Bayerns Regierungschef hält an Hubert Aiwanger fest, legt ihm aber einen Fragenkatalog vor.
Foto: ddp/Sven SimonWenn der Sturm von vorn bläst, gilt es, sich dem mit Macht entgegenzustemmen, statt sich zu verkriechen. Der ehemalige Journalist Markus Söder kennt die Weisheit der Krisenkommunikatoren und hat sich entschieden – für einen gefährlichen Mittelweg.
Vielmehr hat Söder nach Bekanntwerden der Vorwürfe den Koalitionsausschuss zusammengerufen. Nun soll Aiwanger nachsitzen und 25 Fragen beantworten und alle letzten Zweifel ausräumen. Es soll niemand sagen, in den Reihen einer CSU-geführten Landesregierung säße ein Antisemit.
Unter normalen Umständen hätte Söder die Schwäche des Koalitionspartners weidlich ausgenutzt. Sechs Wochen vor der Landtagswahl aber geht es um mehr als eine Männerrivalität.
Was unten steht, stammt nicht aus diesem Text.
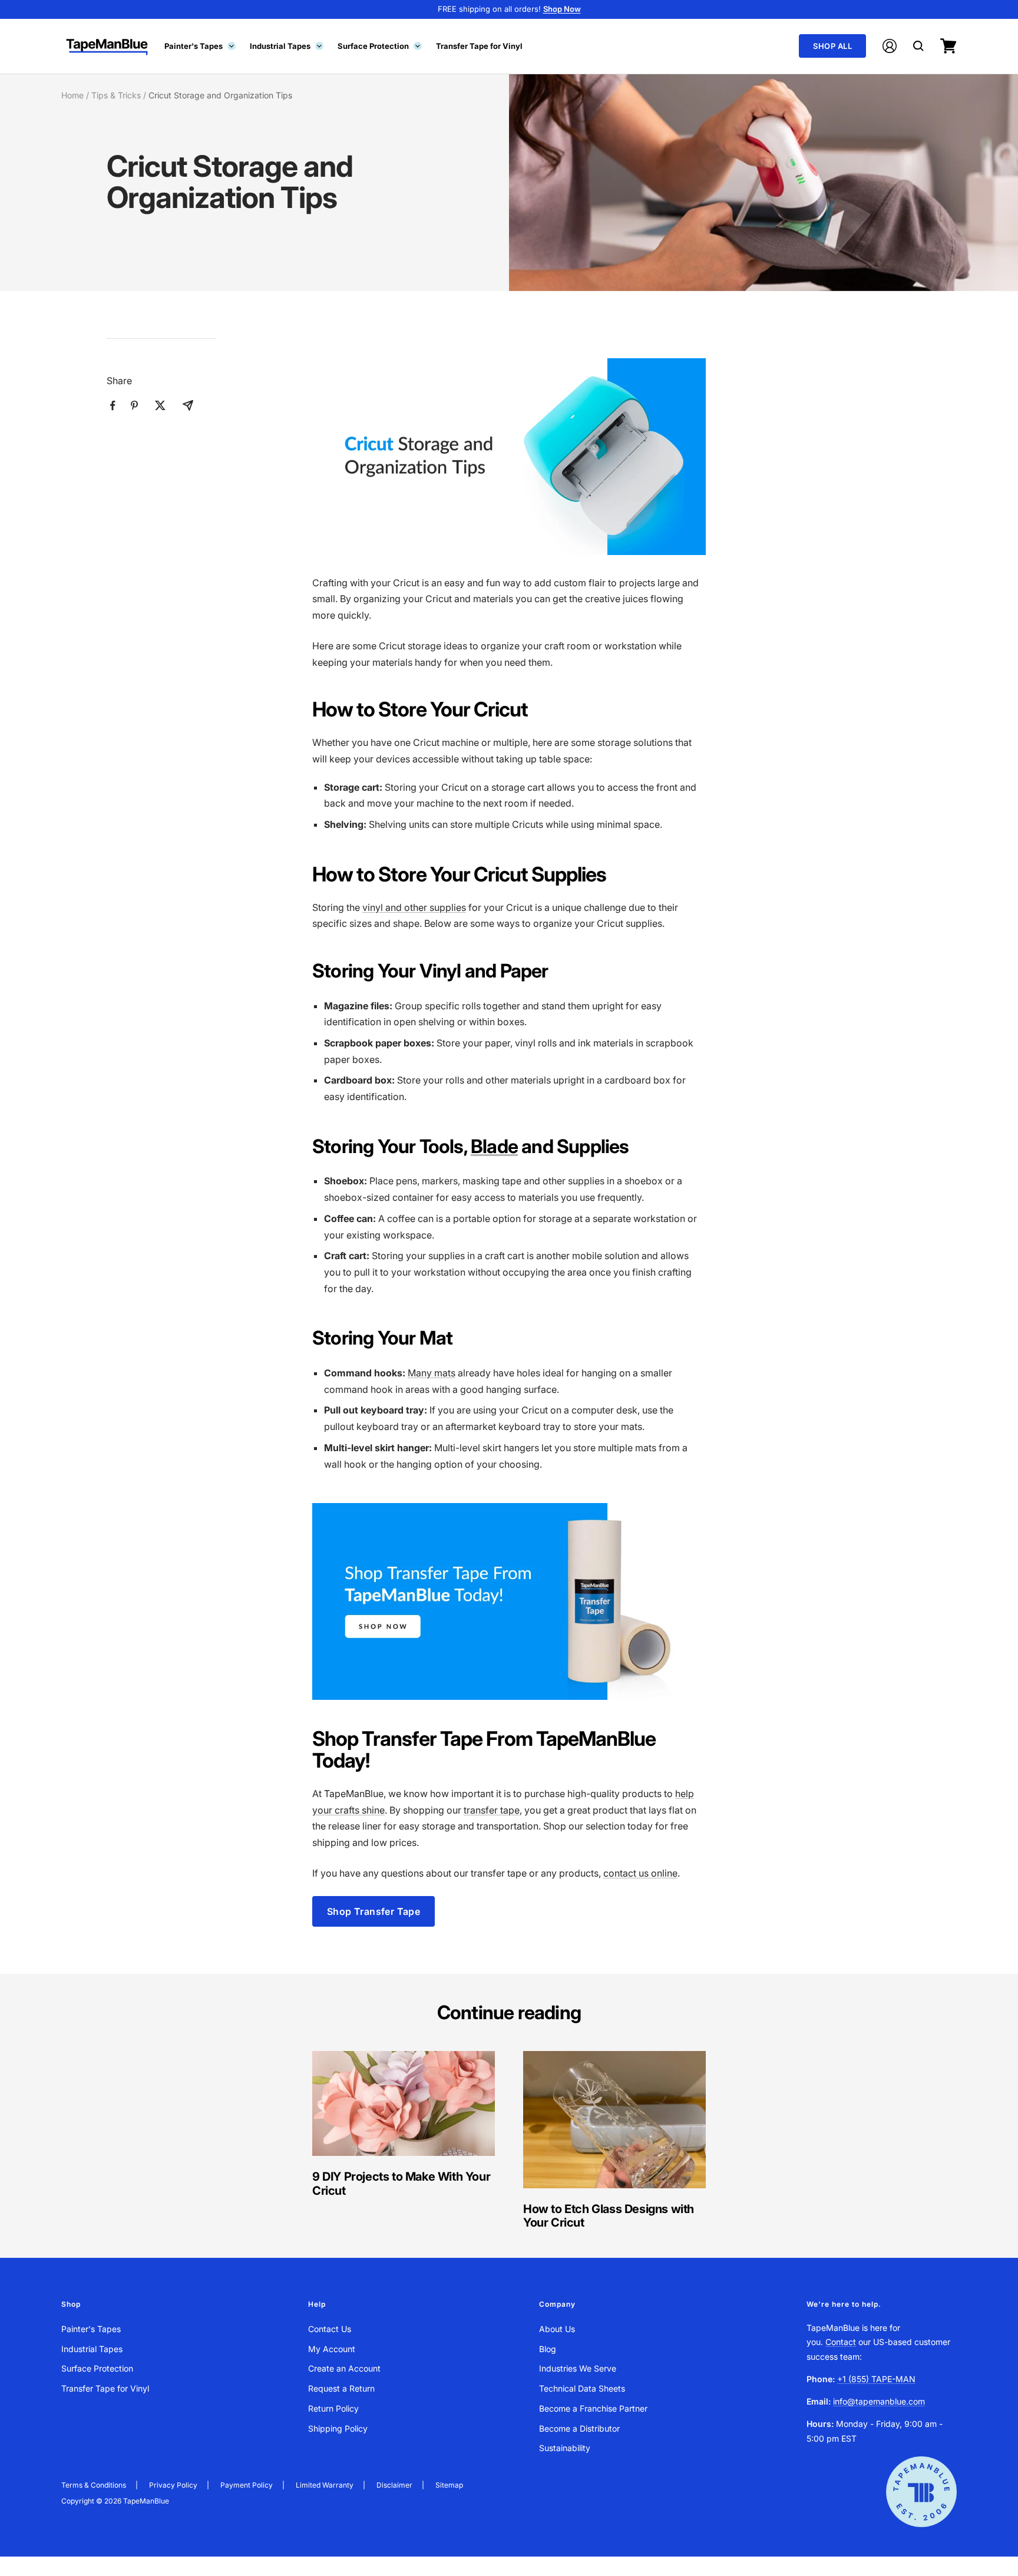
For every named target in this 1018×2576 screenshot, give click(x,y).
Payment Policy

Aiwanger zieht seit Monaten durch die Bierzelte und wird dort bejubelt, wenn er gegen den Bund wettert und dazu aufruft, sich die Demokratie zurückzuholen. So gelingt Aiwanger, woran Söder vor fünf Jahren scheiterte und was der CSU das schlechteste Ergebnis seit 1950 einbrachte: Aiwanger hält die AfD in Schach.
Söder braucht Aiwanger. Sein Rausschmiss würde die Regierung in die Krise stürzen und der Opposition Aufwind geben. Freie Wähler, von denen viele einst CSU gewählt haben, würden indes sicher nicht aus Dank wieder ihr Kreuz bei der CSU machen.
Söder liefe Gefahr, nach der Wahl womöglich mit den Grünen über eine Koalition verhandeln zu müssen. Zunächst aber muss er eine ganz andere Gefahr bannen: Die, dass die Wählerschaft ihm nun Zögerlichkeit in der Causa Aiwanger vorwirft. Es geht jetzt um die Glaubwürdigkeit des Ministerpräsidenten Söder.